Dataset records
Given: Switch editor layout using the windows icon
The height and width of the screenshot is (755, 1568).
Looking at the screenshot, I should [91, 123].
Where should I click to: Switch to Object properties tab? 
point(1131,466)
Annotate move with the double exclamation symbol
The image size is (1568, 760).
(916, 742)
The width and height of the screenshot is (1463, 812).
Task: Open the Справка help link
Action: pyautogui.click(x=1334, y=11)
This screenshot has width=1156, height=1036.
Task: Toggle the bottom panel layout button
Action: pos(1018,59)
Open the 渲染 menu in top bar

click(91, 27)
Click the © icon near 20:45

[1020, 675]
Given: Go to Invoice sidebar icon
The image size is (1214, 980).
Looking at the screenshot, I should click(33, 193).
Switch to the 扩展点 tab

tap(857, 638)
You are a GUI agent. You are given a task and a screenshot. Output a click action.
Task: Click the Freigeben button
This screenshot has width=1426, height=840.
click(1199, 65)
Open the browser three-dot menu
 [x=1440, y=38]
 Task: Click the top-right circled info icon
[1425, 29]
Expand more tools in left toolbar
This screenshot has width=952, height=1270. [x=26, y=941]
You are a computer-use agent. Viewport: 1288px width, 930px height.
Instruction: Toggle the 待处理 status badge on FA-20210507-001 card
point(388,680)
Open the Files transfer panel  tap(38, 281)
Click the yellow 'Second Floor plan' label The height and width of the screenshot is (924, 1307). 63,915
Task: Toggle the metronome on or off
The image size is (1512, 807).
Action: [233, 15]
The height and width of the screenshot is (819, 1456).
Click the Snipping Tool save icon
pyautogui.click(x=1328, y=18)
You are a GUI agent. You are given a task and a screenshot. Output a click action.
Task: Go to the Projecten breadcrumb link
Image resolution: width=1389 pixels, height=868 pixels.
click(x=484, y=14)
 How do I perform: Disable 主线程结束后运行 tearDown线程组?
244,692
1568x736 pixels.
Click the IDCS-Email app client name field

◆ DIRECTIONS
Give the entries again exactly as they stand.

◆ YOUR RESPONSE
Given: Switch editor layout using the windows icon
The height and width of the screenshot is (755, 1568).
Looking at the screenshot, I should [91, 123].
Where should I click to: Switch to Object properties tab? 
point(1131,466)
Annotate move with the double exclamation symbol
The image size is (1568, 760).
(916, 742)
The width and height of the screenshot is (1463, 812).
Task: Open the Справка help link
Action: pyautogui.click(x=1334, y=11)
This screenshot has width=1156, height=1036.
Task: Toggle the bottom panel layout button
Action: pos(1018,59)
Open the 渲染 menu in top bar

click(91, 27)
Click the © icon near 20:45

[1020, 675]
Given: Go to Invoice sidebar icon
The image size is (1214, 980).
Looking at the screenshot, I should click(33, 193).
Switch to the 扩展点 tab

tap(857, 638)
You are a GUI agent. You are given a task and a screenshot. Output a click action.
Task: Click the Freigeben button
This screenshot has width=1426, height=840.
click(1199, 65)
Open the browser three-dot menu
 [x=1440, y=38]
 Task: Click the top-right circled info icon
[1425, 29]
Expand more tools in left toolbar
This screenshot has width=952, height=1270. [x=26, y=941]
You are a computer-use agent. Viewport: 1288px width, 930px height.
Instruction: Toggle the 待处理 status badge on FA-20210507-001 card
point(388,680)
Open the Files transfer panel  tap(38, 281)
Click the yellow 'Second Floor plan' label The height and width of the screenshot is (924, 1307). 63,915
Task: Toggle the metronome on or off
The image size is (1512, 807).
Action: [233, 15]
The height and width of the screenshot is (819, 1456).
Click the Snipping Tool save icon
pyautogui.click(x=1328, y=18)
You are a GUI agent. You are given a task and a screenshot. Output a click action.
Task: Go to the Projecten breadcrumb link
Image resolution: width=1389 pixels, height=868 pixels.
click(x=484, y=14)
 How do I perform: Disable 主线程结束后运行 tearDown线程组?
244,692
1568x736 pixels.
Click the IDCS-Email app client name field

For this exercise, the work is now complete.